__TEXT PASSAGE__
####
Sarah Westwood of the Washington Examiner explores major media outlets’ changing approach to the COVID-19 origin story. Reporters and pundits now tout an idea they once rejected.

A hypothesis about the origins of COVID-19 has, in the space of a few weeks, gone from a seemingly debunked conspiracy theory to a plausible explanation in the eyes of some in the media.

The idea that the virus could have originated in a Wuhan virology lab and spread accidentally through a lab worker, known as the lab leak hypothesis, has been reported on by outlets including the Washington Examiner repeatedly through the past year.

But in other parts of the media, the hypothesis has only now gathered steam thanks to an essay from a former New York Times reporter who laid out the scientific and circumstantial signs pointing to a lab leak.

Reflecting the media’s fresh look at the possibility of a lab accident, left-leaning outlet Vox on Monday attached an editor’s note to an article from last year that called the lab leak hypothesis a conspiracy and a “distraction.”

“Since this piece was originally published in March 2020, scientific consensus has shifted,” Vox wrote.

The original article cited a letter signed by scientists and published in the Lancet, a scientific journal, in February 2020 as evidence that the lab leak “rumor” was a “dangerous conspiracy theory.”

That letter served as the basis for much of the media and many public officials dismissing the lab leak hypothesis when the pandemic began to spread. With little scrutiny of the hypothesis, commentators blamed the existence of the hypothesis on everything from former President Donald Trump, who floated it, to outright racism.

The letter cited by Vox and other outlets created the false impression that the scientific community had ruled out the hypothesis when, in reality, it had not even been properly investigated.
####
__EXERCISE DATA__

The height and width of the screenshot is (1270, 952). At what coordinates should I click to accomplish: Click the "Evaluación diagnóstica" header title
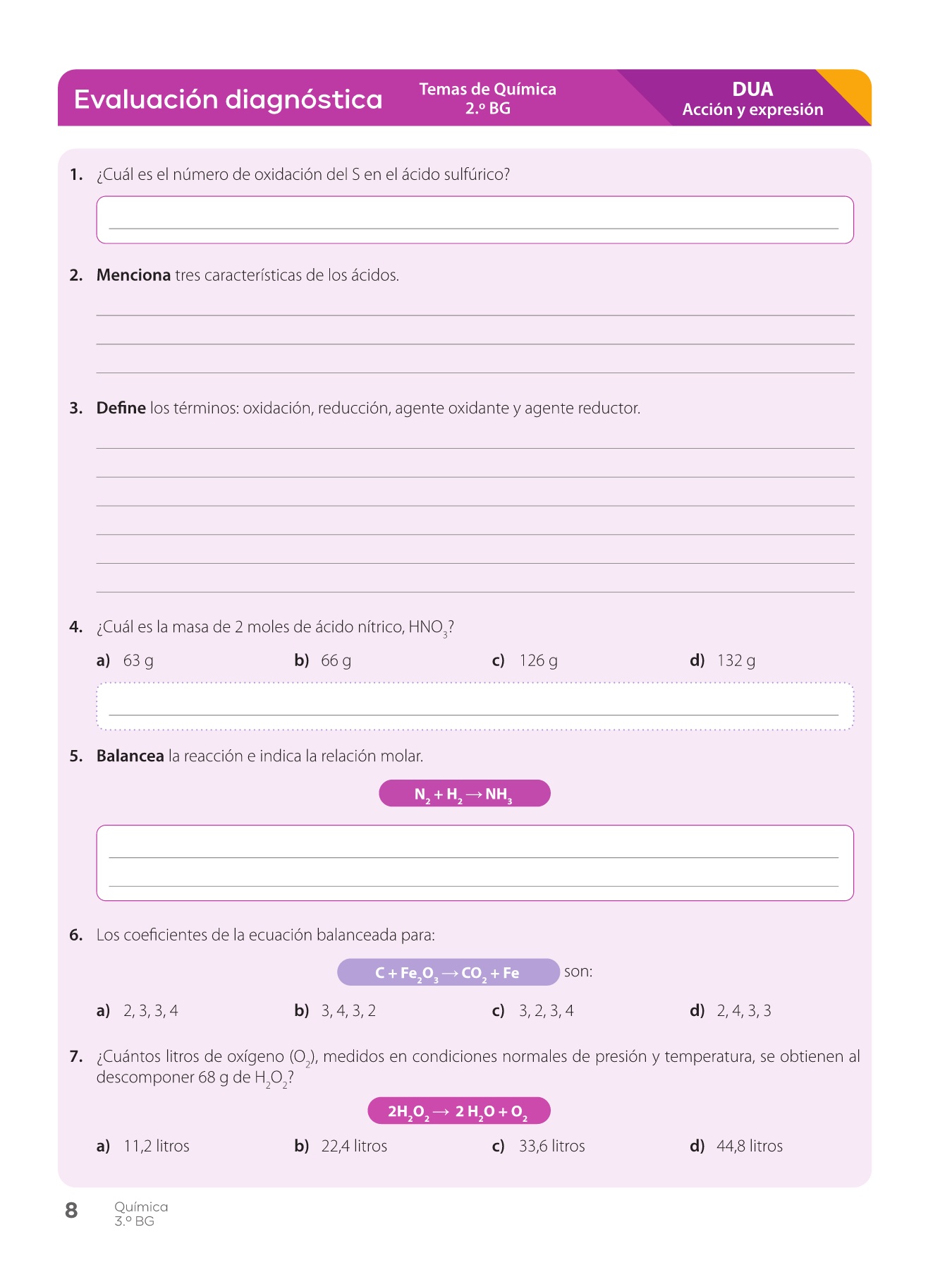pyautogui.click(x=228, y=99)
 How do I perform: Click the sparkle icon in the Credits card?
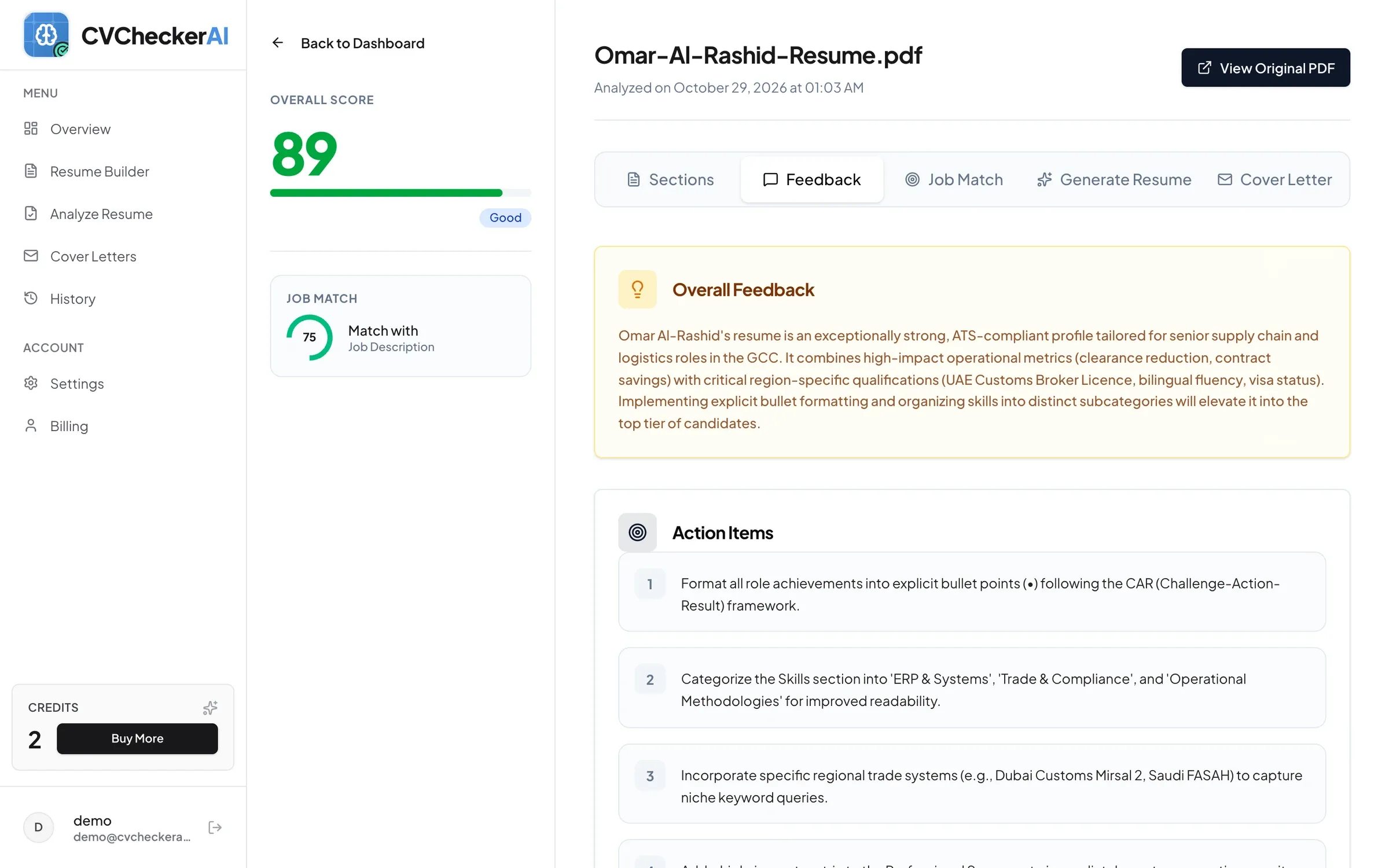point(210,708)
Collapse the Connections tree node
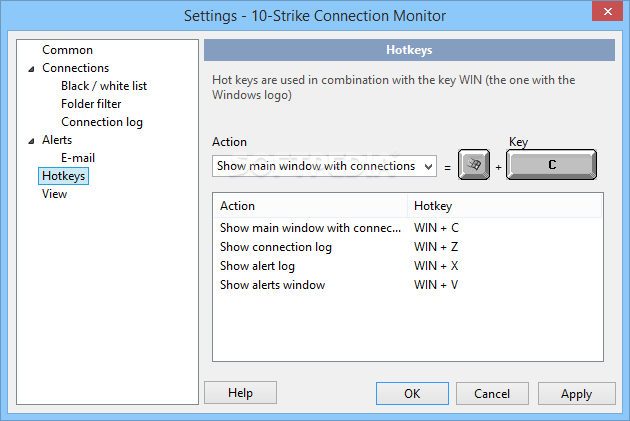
####
__WHAT THIS TASK INVOLVES__
Please return the passage on the COVID-19 origin story between "Sarah Westwood of" and "the past year.", inclusive, copied word for word. You can ignore the items.

__RESULT OF THE TASK__
Sarah Westwood of the Washington Examiner explores major media outlets’ changing approach to the COVID-19 origin story. Reporters and pundits now tout an idea they once rejected.

A hypothesis about the origins of COVID-19 has, in the space of a few weeks, gone from a seemingly debunked conspiracy theory to a plausible explanation in the eyes of some in the media.

The idea that the virus could have originated in a Wuhan virology lab and spread accidentally through a lab worker, known as the lab leak hypothesis, has been reported on by outlets including the Washington Examiner repeatedly through the past year.